Greenhouse Gases and Climate Change (C9.2)
The greenhouse effect (natural)
The natural greenhouse effect keeps Earth at a life-supporting average of ~15°C (without it, Earth would be ~−18°C).
Mechanism:
- Short-wave radiation (UV/visible light) from the Sun passes through the atmosphere and warms the Earth's surface.
- Earth's surface emits longer-wave infrared (IR) radiation.
- Greenhouse gases (GHGs) in the atmosphere absorb some of this IR radiation.
- GHGs re-emit IR in all directions, including back to Earth → warming effect.
Greenhouse gases:
- Water vapour (H₂O) — largest natural contributor
- Carbon dioxide (CO₂)
- Methane (CH₄)
- Nitrous oxide (N₂O)
- Ozone (O₃)
Enhanced greenhouse effect (human-caused)
Human activities have increased the concentrations of GHGs:
| Gas | Main human source |
|---|---|
| CO₂ | Burning fossil fuels, deforestation, cement production |
| CH₄ | Livestock (enteric fermentation), rice paddies, landfill, natural gas leaks |
| N₂O | Fertilisers, industrial processes |
Increasing GHG concentrations → more IR absorbed → Earth warms more than naturally → global warming.
Evidence for global warming
- Temperature records (global average rising)
- Ice core data (CO₂ levels correlated with past temperature)
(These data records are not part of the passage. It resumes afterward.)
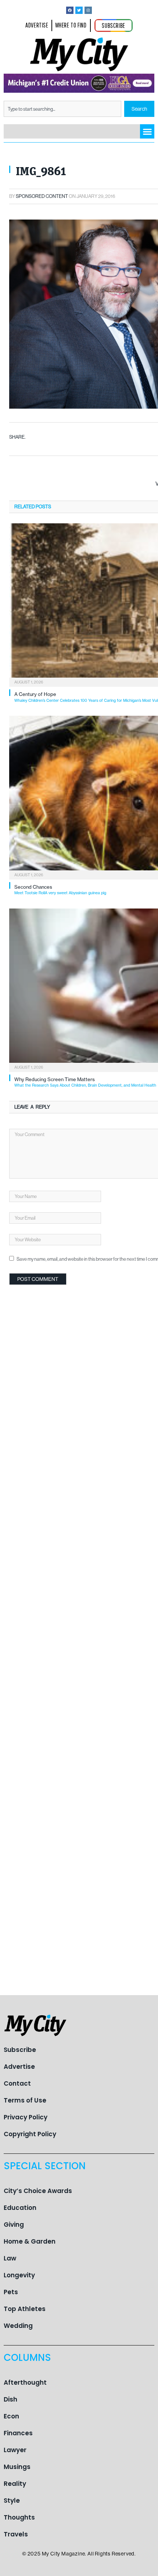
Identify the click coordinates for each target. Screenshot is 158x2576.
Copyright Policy (30, 2134)
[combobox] (62, 109)
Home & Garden (29, 2241)
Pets (11, 2292)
- Sea level measurements (rising)
- Glacier retreat
- Changes in species distribution
Consequences of climate change
- Rising sea levels (ice melt + thermal expansion of oceans) → coastal flooding
- More extreme weather events (storms, droughts, floods)
- Habitat loss and species extinction
- Food security threats
- Ocean acidification (CO₂ dissolves in seawater → carbonic acid → harms corals and shellfish)
Carbon footprint
A carbon footprint is the total amount of greenhouse gases (expressed as CO₂ equivalent) produced directly or indirectly by an individual, organisation, event or product.
Reducing carbon footprint:
- Use renewable energy (solar, wind, tidal)
- Improve energy efficiency (insulation, LEDs)
- Eat less meat/dairy
- Use public transport/electric vehicles
- Carbon capture and storage (CCS)
- Afforestation (planting trees)
Common exam errors
- Saying greenhouse gases "trap heat" — they absorb and re-emit IR radiation; heat is not literally trapped.
- Confusing the ozone hole (UV protection) with the greenhouse effect (IR absorption) — they are different problems.
- Saying CO₂ reflects sunlight — it absorbs IR (emitted from Earth's surface), not incoming solar radiation.